Assuming all the aforementioned is true… how can your North Carolina social security disability quest be considered an “opportunity” and how on earth should one “enjoy” it?
The answer is basically this. In the American myth, we are taught that success comes to those who buy certain things, achieve a certain level of status, acquire the right products, and so forth. Technically, we have what is known as an acquisitive mindset. We like to acquire, and we are taught that we will be unfulfilled unless until we acquire the right “stuff” (money, cars, possessions, superiority, heath, security, beauty, etc.). This acquisitive mindset is not necessarily bad or incorrect. Obviously, we all need certain basics to live and survive, and we much prefer to have things like security, wealth, health, and youth over the alternatives. The problem is that, when we frame our struggles as struggles to acquire, we ignore fundamental truths about our own psychology (i.e. what makes us happy) and also about the nature of success itself.
As scholars like Barry Schwartz and Daniel Gilbert have written about at length, experiments convincingly show that acquiring “stuff” (even security and financial stability) does not lead to happiness nearly as much as most people think it does. If you won the lottery tomorrow, for instance, your troubles wouldn’t be over, and your sense of happiness and wellbeing wouldn’t change over the long term, either.

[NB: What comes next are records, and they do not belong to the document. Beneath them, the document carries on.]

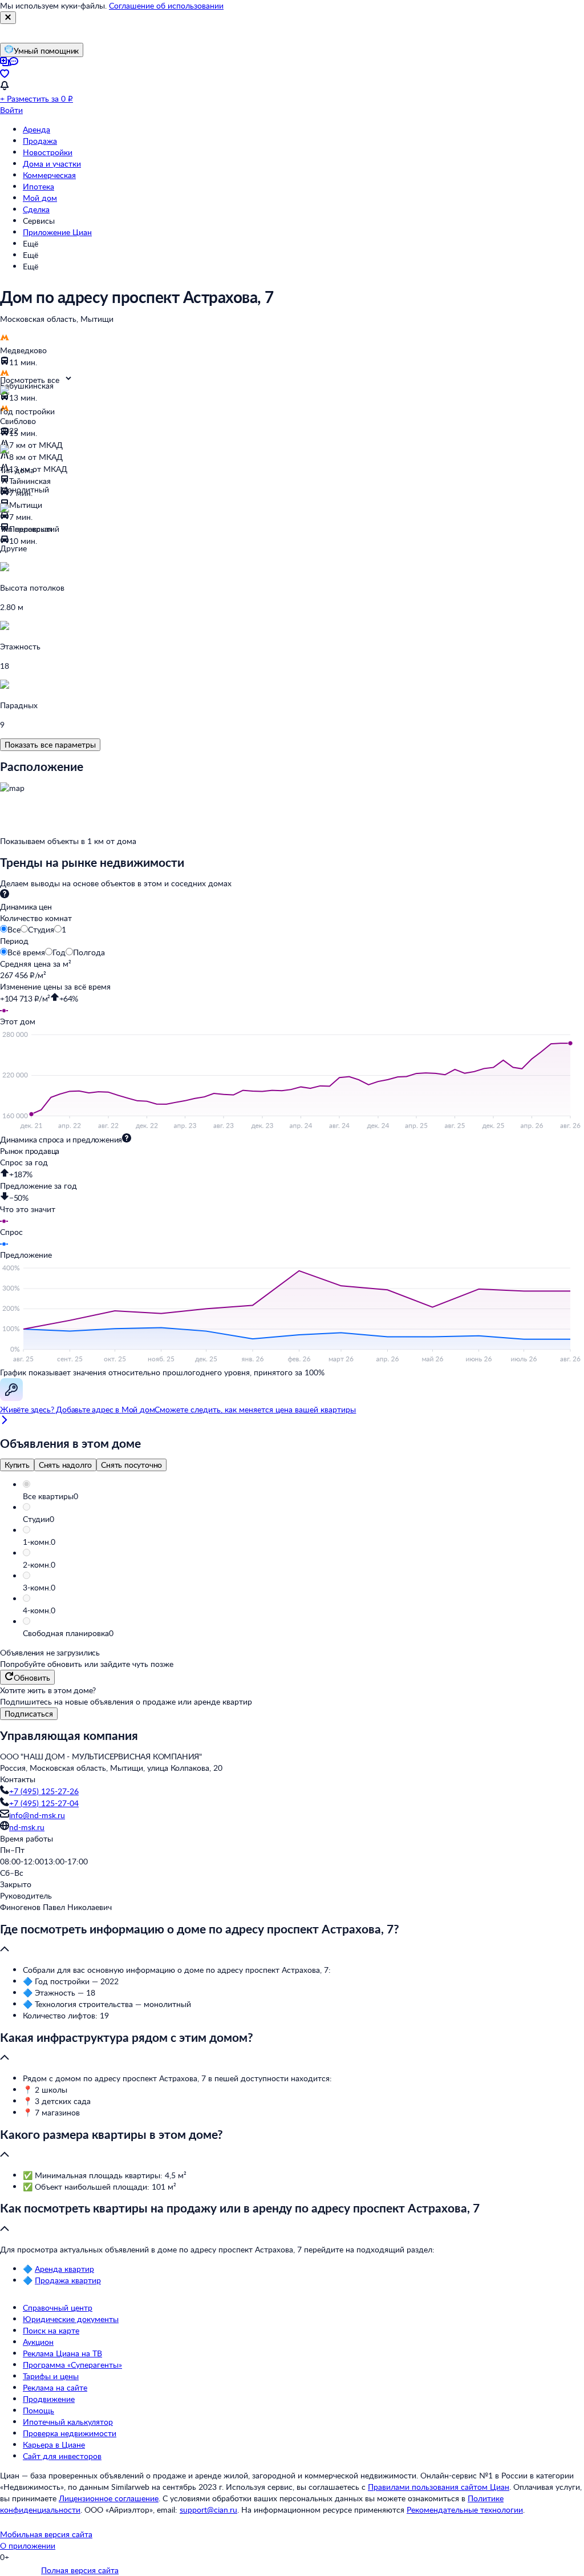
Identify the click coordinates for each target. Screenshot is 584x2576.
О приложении (27, 2545)
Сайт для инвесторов (62, 2455)
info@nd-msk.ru (37, 1815)
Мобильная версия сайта (46, 2534)
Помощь (38, 2410)
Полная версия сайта (80, 2570)
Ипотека (38, 186)
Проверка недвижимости (69, 2433)
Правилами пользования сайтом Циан (438, 2486)
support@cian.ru (208, 2509)
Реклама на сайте (55, 2387)
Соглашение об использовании (166, 5)
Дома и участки (52, 163)
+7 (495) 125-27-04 (44, 1803)
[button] (303, 1496)
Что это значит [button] (27, 1209)
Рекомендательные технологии (465, 2509)
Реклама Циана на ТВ (62, 2353)
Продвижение (49, 2398)
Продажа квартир (68, 2280)
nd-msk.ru (26, 1827)
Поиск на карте (51, 2330)
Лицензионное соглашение (109, 2498)
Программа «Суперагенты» (72, 2364)
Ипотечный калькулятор (68, 2421)
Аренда (36, 129)
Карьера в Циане (54, 2444)
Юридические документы (71, 2318)
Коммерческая (49, 174)
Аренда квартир (64, 2268)
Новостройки (47, 152)
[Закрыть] (8, 17)
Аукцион (38, 2341)
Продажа (40, 140)
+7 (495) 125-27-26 (44, 1791)
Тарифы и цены (51, 2376)
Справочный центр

This isn’t to say that you should be lazy or you should not pursue your North Carolina social security disability benefits aggressively and with passion and urgency. But it is to say that you shouldn’t expect SSD benefits to “change everything.” By the same token, success researchers – from modern day business theorists back to reporters like Napoleon Hill (author of “Think and Grow Rich”) — have repeatedly shown that one’s mindset can powerfully influence outcomes. If you want to maximize your chances of arriving at the destination you want, in other words, you must learn to enjoy – and perhaps even love – the journey that you are on.